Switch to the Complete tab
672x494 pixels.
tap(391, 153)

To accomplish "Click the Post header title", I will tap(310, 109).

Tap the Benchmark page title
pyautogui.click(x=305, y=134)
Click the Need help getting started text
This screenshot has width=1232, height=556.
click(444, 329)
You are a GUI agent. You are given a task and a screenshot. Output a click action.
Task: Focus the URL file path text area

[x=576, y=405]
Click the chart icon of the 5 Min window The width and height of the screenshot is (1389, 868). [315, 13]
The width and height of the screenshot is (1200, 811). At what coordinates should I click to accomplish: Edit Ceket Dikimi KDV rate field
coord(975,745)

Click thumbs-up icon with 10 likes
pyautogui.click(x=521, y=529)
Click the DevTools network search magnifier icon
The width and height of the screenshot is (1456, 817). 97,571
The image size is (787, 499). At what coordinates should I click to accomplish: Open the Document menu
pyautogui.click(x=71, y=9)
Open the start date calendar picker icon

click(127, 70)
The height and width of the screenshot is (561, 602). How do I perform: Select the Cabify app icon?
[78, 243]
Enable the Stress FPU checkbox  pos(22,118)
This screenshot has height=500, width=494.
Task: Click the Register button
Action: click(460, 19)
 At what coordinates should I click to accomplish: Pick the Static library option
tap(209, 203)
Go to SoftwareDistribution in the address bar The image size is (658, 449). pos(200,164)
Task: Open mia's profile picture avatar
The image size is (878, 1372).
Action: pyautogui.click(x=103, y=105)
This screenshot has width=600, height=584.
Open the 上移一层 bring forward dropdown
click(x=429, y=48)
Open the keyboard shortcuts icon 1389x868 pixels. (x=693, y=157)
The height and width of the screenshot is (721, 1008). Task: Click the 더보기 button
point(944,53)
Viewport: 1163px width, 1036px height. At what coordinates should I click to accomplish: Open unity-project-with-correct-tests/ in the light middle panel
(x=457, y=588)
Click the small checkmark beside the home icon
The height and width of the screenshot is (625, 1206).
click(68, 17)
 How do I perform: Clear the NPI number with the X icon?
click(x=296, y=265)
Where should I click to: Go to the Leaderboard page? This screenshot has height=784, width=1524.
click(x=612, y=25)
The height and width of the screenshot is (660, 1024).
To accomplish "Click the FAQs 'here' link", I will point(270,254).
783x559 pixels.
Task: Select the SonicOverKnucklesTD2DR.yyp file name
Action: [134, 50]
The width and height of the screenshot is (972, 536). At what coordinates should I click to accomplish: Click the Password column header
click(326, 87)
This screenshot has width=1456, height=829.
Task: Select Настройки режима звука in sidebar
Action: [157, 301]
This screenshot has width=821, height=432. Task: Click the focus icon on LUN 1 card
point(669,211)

# Short task
Reproduce the records verbatim, starting with the first line and going on through the line that contains "click(x=429, y=48)".

# Answer to this task
Switch to the Complete tab
672x494 pixels.
tap(391, 153)

To accomplish "Click the Post header title", I will tap(310, 109).

Tap the Benchmark page title
pyautogui.click(x=305, y=134)
Click the Need help getting started text
This screenshot has width=1232, height=556.
click(444, 329)
You are a GUI agent. You are given a task and a screenshot. Output a click action.
Task: Focus the URL file path text area

[x=576, y=405]
Click the chart icon of the 5 Min window The width and height of the screenshot is (1389, 868). [315, 13]
The width and height of the screenshot is (1200, 811). At what coordinates should I click to accomplish: Edit Ceket Dikimi KDV rate field
coord(975,745)

Click thumbs-up icon with 10 likes
pyautogui.click(x=521, y=529)
Click the DevTools network search magnifier icon
The width and height of the screenshot is (1456, 817). 97,571
The image size is (787, 499). At what coordinates should I click to accomplish: Open the Document menu
pyautogui.click(x=71, y=9)
Open the start date calendar picker icon

click(127, 70)
The height and width of the screenshot is (561, 602). How do I perform: Select the Cabify app icon?
[78, 243]
Enable the Stress FPU checkbox  pos(22,118)
This screenshot has height=500, width=494.
Task: Click the Register button
Action: click(460, 19)
 At what coordinates should I click to accomplish: Pick the Static library option
tap(209, 203)
Go to SoftwareDistribution in the address bar The image size is (658, 449). pos(200,164)
Task: Open mia's profile picture avatar
The image size is (878, 1372).
Action: pyautogui.click(x=103, y=105)
This screenshot has width=600, height=584.
Open the 上移一层 bring forward dropdown
click(x=429, y=48)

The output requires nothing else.